Translation still pending correction ...
The cache is a fast and small caching device, and the cache stores the most recently accessed memory data. This description is fairly accurate, but knowing the details of the cache work will help improve the performance of the program.
In this blog, I'll use code examples to illustrate how caching works and how cache affects program performance.
The example is described in C #, which does not affect the analysis and conclusion. Original address Gallery of Processor Cache Effects
One, memory access and performance
The following piece of code, compared to loop 1, how fast do you think loop 2 can run?
intnewint[6410241024];// Loop 1for (int0; i < arr.Length; i++) 3;// Loop 2for (int016) 3;
It is clear that loop 2 has an iteration count of about 6% of the Loop 1 iteration count. However, the experimental results show that the time spent on the two for loop is:80 and Ms.
? What is the cause of this phenomenon? The run time of the two cycles is mainly the memory access of the array, not the integer multiplication. In short, IO is time-consuming.
In fact, loop 1 and Loop 2 perform the same memory access.
second, the impact of cache rows
For the following piece of code, we change the growth step for the for loop.
fori0iarr.i += K) arr[i]3;
The following is the run time of the loop when the different step values (K) are:
? As you can see, the run time of the For loop is almost unchanged when the step size is within the range of 1 to 16. But from 16 onwards, every time we increase the step size, the uptime is halved.
? The reason for this behavior is that the CPU is not a byte-to-bytes access memory.
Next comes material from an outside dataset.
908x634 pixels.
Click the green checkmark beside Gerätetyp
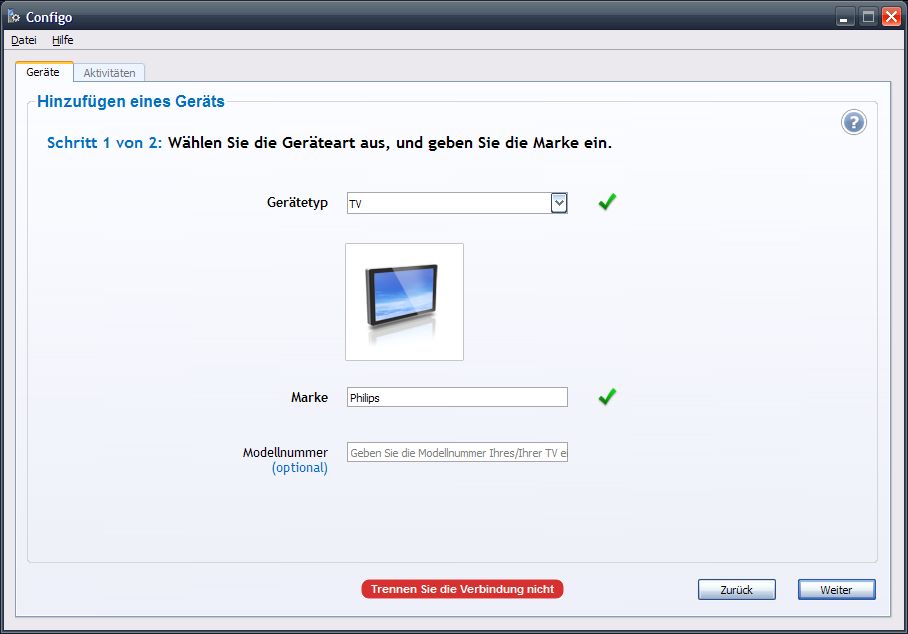[x=607, y=202]
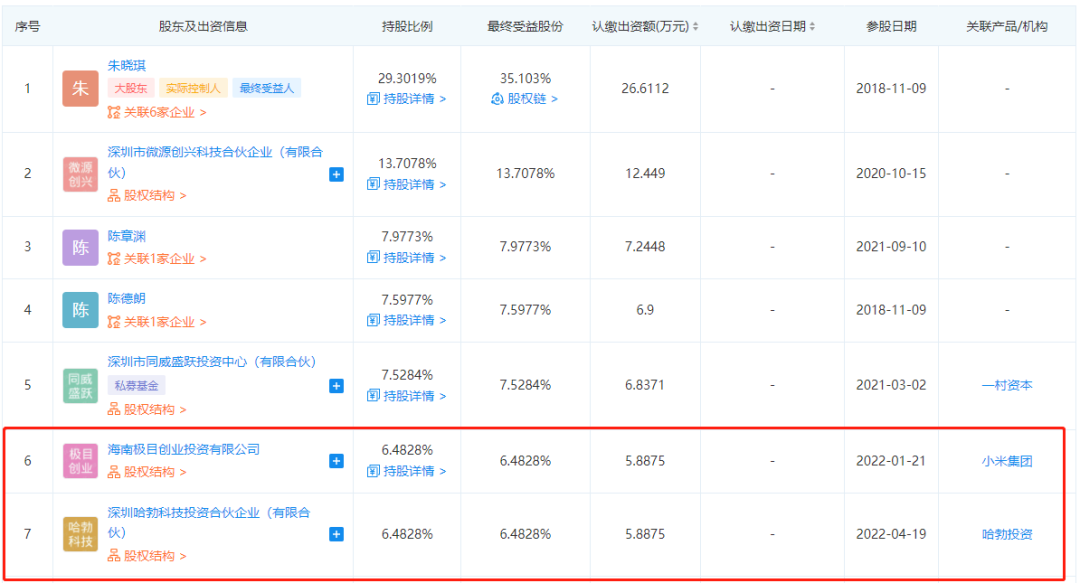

Instead, they will fetch a memory block chunk (typically 64bytes) each time they visit, called the cache line. So, when you read a specific memory address, the entire cache line starting from the memory address will be loaded into the cache. In this case, if the next time you want to access the data in the cache line, then there will be no additional access overhead (the cache hit, you do not have to go to memory to get)!
? Since 16 int occupies just 64 bytes (the cache line size), the for loop will process data between each 1~16 iteration exactly in the same cache line. However, once the step size becomes 32, the memory access times for the above cycle becomes arr. LENGTH/32, before it was arr. Length/16.
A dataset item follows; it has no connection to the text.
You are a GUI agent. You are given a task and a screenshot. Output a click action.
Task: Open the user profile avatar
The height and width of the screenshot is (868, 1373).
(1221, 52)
Understanding the cache line is a great help in optimizing the program. For example, the alignment of data will affect whether the data in one operation is in a different cache line. Based on the example above, we can see that the operation will be one-fold slower if not aligned.
Summary: each time the memory is read, it reads a cache line size, rather than a single byte.
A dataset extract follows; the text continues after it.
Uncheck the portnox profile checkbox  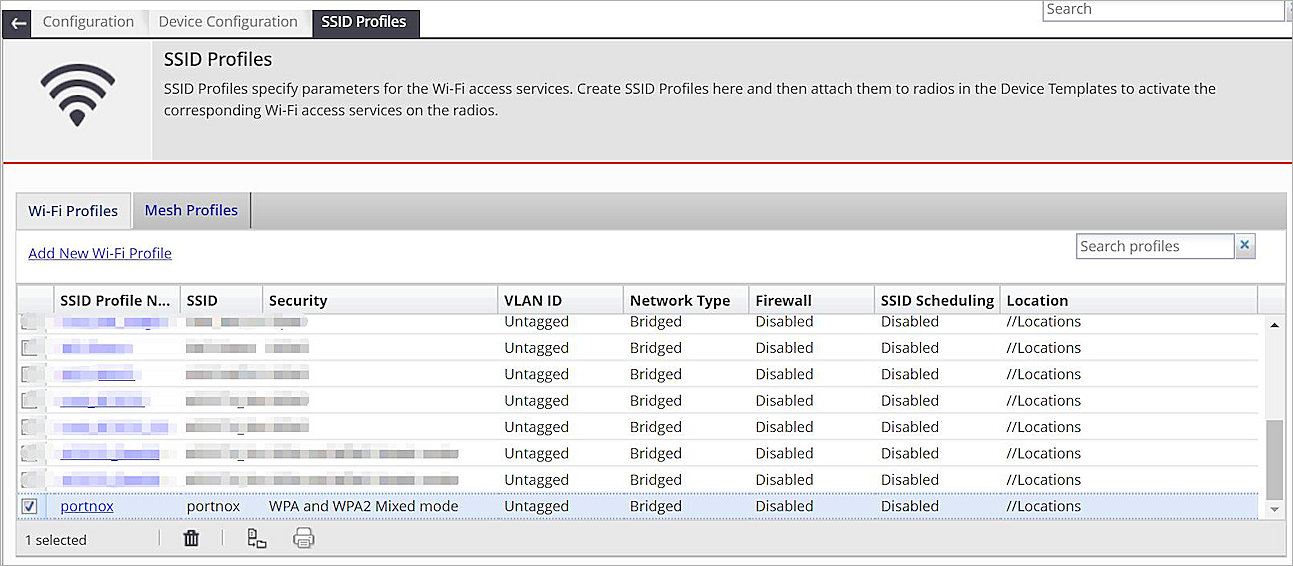(30, 506)
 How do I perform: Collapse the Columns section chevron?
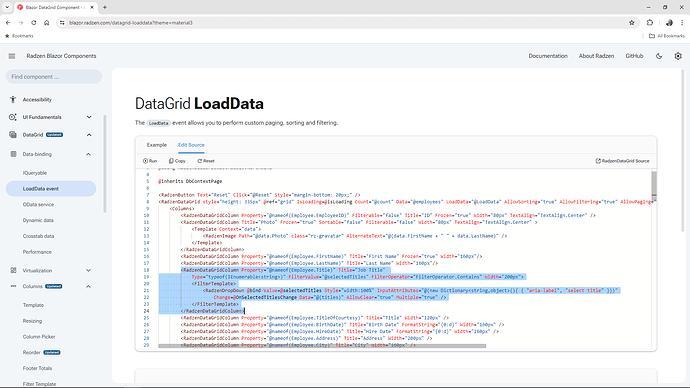point(88,286)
Third, L1 & L2 Cache sizes
? Computers now have a level 2 or Level 3 cache, often referred to as L1, L2, and L3. If you want to know the size of different level caches, you can use the Coreinfo Sysinternals tool, or use the Getlogicalprocessorinfo Windows API call. Both of these methods get the cache and cache line size.
On my machine, the Coreinfo report has a data cache of up to 4 KB L1, a 32kb L1 instruction cache (instruction cache), and a data cache with a memory of a buffer of up to MB. Where the L1 cache is private to each core, the L2 cache is shared:
Logical Processor to Cache Map:*--- Data Cache 0, Level1, +KB, ASSOC8, linesize -*---InstructionCache 0, Level1, +KB, ASSOC8, linesize --*-- Data Cache 1, Level1, +KB, ASSOC8, linesize --*--InstructionCache 1, Level1, +KB, ASSOC8, linesize -**--UnifiedCache 0, Level2,4MB, ASSOC -, linesize ---*- Data Cache 2, Level1, +KB, ASSOC8, linesize ---*-InstructionCache 2, Level1, +KB, ASSOC8, linesize ----* Data Cache 3, Level1, +KB, ASSOC8, linesize ----*InstructionCache 3, Level1, +KB, ASSOC8, linesize ---**UnifiedCache 1, Level2,4MB, ASSOC -, linesize -
Let's experiment to verify the numbers. For the following piece of code, we start with subscript 0 and then access the array elements every 16 locations. When the current label grows to the last value, the loop returns to the starting point. By changing the size of the array, we find that the performance starts to drop when the size of the array exceeds the cache.
int6410241024// Arbitrary number of stepsint1;for (int0; i < steps; i++){ 16// (x & lengthMod) is equal to (x % arr.Length)}
The results are as follows:
As you can see, performance starts to drop after the array size reaches 32KB and 4MB. --32KB corresponds to the size of the L1 data cache, 4MB corresponds to the size of the L2 cache.
Summary: L1 and L2 capacity is limited, when L1 is "filled", and then want to fill in the L1 cache line, you have to consider evcit other already in the L1 of the cache line.
iv. Instruction-level parallelism
Now, let's look at a few different things. Which of the following two loops do you want to be faster?
int25610241024;intnewint[2];// Loop 1for (int i=0; i<steps; i++) { a[0]++; a[0]++; }// Loop 2for (int i=0; i<steps; i++) { a[0]++; a[1]++; }
The results show that LOOP2 is twice times faster than LOOP1, at least on the machine I'm using. Why is it? Let's take a look at its execution process:
In Loop1, the entire execution process is as follows:
In Loop2, the entire execution process is as follows:
?
Why is this?
With the development of modern processors, the computing power of CPU has been greatly improved, especially in the aspect of parallelism. Now a single CPU core, it can access two different memory locations of the L1 cache at the same time, or perform two simple arithmetic operations (directives). In loop 1, because access to the same memory location, the CPU cannot take advantage of instruction-level parallelism, but in the second loop, it can.
Comments:
Instruction-level parallelism means that a single CPU core can execute multiple instructions at the same time.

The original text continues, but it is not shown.